Gobetti guardò e analizzò il Risorgimento come un fallimento poiché, in assenza di una riforma come quella Protestante, il popolo non aveva maturato una coscienza democratico-liberale, non aveva partecipato al processo rivoluzionario sotto la guida della borghesia illuminata, come era avvenuto nella Rivoluzione francese, ma aveva subito le manovre di una “casta di impiegati” interessata esclusivamente a mantenere i propri privilegi. In quest’ottica il fascismo appariva a Gobetti come l’inevitabile conclusione di un processo di difesa corporativa e di interessi consolidati, come momento che svelava «l’autobiografia della nazione». Emilio Gentile descrive la lettura risorgimentale del Gobetti non come «un grande dramma nazionale» ma una «rivendicazione di masse popolari nuove, rivolta di popolo condotta da scelte guide borghesi contro classi in decadenza», come era stata la Rivoluzione Francese.

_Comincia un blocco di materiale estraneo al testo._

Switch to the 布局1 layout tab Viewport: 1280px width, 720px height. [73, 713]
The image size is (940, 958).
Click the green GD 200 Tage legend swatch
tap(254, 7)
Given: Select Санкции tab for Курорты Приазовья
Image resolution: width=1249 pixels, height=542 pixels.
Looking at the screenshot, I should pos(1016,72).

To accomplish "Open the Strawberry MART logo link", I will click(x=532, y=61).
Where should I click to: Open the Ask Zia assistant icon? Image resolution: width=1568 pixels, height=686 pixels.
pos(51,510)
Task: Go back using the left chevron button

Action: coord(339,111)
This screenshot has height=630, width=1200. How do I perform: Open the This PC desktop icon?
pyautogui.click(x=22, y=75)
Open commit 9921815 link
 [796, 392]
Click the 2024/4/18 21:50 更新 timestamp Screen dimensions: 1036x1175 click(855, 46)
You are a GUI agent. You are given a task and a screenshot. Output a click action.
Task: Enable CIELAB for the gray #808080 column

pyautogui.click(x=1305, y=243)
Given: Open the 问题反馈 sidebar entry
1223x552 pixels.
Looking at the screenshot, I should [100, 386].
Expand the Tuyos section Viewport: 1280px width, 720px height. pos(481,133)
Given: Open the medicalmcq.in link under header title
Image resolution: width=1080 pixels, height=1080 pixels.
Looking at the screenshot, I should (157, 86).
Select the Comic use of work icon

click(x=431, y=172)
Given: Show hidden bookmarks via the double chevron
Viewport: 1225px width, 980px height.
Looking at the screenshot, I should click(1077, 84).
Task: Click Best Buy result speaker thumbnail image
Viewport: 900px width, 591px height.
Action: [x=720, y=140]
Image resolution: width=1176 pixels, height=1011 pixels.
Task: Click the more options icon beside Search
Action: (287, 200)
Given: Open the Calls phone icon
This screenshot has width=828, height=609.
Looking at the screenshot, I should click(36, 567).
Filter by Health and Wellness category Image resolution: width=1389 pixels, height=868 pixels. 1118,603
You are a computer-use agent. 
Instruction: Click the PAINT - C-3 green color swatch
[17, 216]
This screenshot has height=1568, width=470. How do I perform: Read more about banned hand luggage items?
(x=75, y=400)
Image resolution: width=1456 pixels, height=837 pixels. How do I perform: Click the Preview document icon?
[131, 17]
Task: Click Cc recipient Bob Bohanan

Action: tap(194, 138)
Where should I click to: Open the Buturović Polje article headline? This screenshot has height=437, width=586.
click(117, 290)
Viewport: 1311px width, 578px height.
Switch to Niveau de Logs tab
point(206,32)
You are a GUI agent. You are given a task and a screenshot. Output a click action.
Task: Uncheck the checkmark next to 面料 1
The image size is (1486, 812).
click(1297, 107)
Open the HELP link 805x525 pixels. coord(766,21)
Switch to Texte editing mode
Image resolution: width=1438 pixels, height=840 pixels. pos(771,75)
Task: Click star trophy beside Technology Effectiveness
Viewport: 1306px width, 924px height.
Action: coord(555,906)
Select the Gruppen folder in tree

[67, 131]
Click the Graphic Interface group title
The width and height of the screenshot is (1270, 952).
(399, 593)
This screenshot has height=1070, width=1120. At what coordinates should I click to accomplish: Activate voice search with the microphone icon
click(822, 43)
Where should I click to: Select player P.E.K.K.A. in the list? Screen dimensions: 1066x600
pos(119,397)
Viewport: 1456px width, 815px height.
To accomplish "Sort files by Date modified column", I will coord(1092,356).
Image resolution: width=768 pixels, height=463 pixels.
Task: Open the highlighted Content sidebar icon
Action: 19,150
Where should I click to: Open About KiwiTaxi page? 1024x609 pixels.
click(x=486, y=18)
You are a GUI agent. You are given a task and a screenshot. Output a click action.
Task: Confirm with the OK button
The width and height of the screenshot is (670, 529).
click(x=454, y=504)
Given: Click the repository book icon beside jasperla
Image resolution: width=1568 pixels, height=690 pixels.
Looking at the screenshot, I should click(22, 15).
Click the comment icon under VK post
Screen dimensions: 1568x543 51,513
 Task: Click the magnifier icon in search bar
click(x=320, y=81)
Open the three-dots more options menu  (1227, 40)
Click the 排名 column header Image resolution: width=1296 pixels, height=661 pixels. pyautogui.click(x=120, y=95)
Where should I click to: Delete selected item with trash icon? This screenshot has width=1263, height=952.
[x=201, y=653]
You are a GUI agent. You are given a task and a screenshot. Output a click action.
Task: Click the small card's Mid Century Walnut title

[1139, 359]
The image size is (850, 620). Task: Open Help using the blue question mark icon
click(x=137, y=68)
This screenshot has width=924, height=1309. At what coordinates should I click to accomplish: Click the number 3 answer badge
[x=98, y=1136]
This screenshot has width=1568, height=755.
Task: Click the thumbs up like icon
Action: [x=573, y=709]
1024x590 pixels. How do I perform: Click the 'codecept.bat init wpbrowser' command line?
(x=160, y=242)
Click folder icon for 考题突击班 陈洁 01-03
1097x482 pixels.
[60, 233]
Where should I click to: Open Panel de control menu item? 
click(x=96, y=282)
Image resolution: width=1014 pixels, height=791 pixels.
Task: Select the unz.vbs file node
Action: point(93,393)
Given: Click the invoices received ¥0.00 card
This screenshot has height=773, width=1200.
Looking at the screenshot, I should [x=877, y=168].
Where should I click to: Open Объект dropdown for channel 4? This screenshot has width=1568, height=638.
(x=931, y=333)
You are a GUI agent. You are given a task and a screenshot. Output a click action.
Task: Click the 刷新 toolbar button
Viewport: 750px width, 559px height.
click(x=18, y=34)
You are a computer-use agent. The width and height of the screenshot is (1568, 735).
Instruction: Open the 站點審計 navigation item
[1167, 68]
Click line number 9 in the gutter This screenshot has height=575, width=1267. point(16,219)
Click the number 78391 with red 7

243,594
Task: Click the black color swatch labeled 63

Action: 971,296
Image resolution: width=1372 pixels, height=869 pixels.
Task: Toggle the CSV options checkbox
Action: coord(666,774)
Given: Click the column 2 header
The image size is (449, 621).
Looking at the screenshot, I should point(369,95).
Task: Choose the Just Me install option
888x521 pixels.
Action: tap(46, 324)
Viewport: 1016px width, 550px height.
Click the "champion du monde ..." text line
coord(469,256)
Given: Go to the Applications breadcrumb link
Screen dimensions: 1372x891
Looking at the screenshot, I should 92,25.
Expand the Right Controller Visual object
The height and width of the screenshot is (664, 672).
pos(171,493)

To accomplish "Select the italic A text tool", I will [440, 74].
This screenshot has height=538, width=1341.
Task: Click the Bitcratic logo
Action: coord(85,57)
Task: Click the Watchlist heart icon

L’unificazione opera di un’esigua minoranza, si realizzò «per iniziativa del dispotismo». Il processo moderno di rivoluzione liberale, cominciato da Cavour, fu soffocato da una «casta di impiegati interessata, per conservare ogni privilegio, a impedire ogni partecipazione popolare». Tale linea di analisi conduceva il Gobetti a vedere nel fascismo la rivelazione dei vizi organici dell’ Italia contemporanea, il retaggio di un malcostume secolare connaturato al carattere di un popolo che non aveva mai fatto la rivoluzione. Il Fascismo è descritto da Piero Gobetti come: «l’autobiografia di una nazione», una formula brillante, ma secondo Gentile, storicamente insostenibile. Sempre secondo Gentile, quelle di Gobetti, sono formulazioni vivaci, ma storicamente non spiegano e non aiutano a capire, risolvere, studiare complessi fenomeni della storia in una sintesi scintillante, costruita su formule talvolta suggestive, talvolta intuitive, ma spesso scintillanti solo nella sua pura forma estetica concisione. Non a caso a Gobetti piaceva molto un saggista fasciata come Curzio Malaparte, il quale criticava il Risorgimento con argomentazioni opposte a quelle del Gobetti, ma argomentazioni scintillanti, provocando fascino e curiosità al Gobetti.
Alberto Mario Banti, invece, definisce le analisi del Gobetti, di taglio polemico, di scrittura brillante, ma scarsamente ancorate a ricostruzioni filologicamente ineccepibili. Egli giudica il Risorgimento, come descrivevamo, una «Rivoluzione fallita», incapace di modernizzare il mondo, soprattutto mentale, delle masse italiane. Secondo Banti lo stile di Gobetti è «tranchant e i suoi giudizi sono senza appello». Quella del Gobetti, la lettura del risorgimento di Gobetti, è una tesi davvero particolareggiata, oggi da molti non condivisa, che del resto venne già ampiamente criticata da Adolfo Omodeo, che trasse tuttavia forza dal fatto che il suo autore, per queste idee, venne ucciso dai fascisti a soli 25 anni, privando sicuramente la cultura italiana di una mente brillante e di uno spirito libero e non conformista, e questo delitto può senza dubbio essere messo in conto al regime, insieme al delitto Matteotti, all’uccisione dei fratelli Rosselli e all’incarcerazione di tanti, fra cui è bene ricordare in primo luogo Antonio Gramsci, come uno dei momenti nei quali si è svelata la peggiore natura del fascismo, che in questo tradì immediatamente lo spirito del Risorgimento del quale si proclamava continuatore ed erede. Nel dopoguerra della Grande Guerra le due posizioni critiche che ebbero maggiore risonanza furono, però, quelle del liberale Benedetto Croce e del marxista Antonio Gramsci.
Le tesi di Croce furono espresse soprattutto nella sua “Storia d’Italia”, mentre quelle di Gramsci, elaborate durante i lunghi anni della detenzione nelle carceri fasciste e pubblicate solo nel dopoguerra, trovarono la loro espressione nei “Quaderni dal carcere”. La tesi di Croce era che il liberalismo italiano aveva saputo costituire un sistema di governo democratico ed efficiente, pur in presenza di problemi gravissimi sul piano politico ed economico. Per Croce, però, pur non essendo stati all’altezza del compito, i successori di quegli uomini nobili ed onesti che avevano costituito il nerbo dei governi della Destra storica avevano comunque saputo salvaguardare il sistema parlamentare fino allo scoppio della prima guerra mondiale: era stata la guerra a scardinare il sistema politico ed a rendere possibile, in tal modo, l’avvento del fascismo.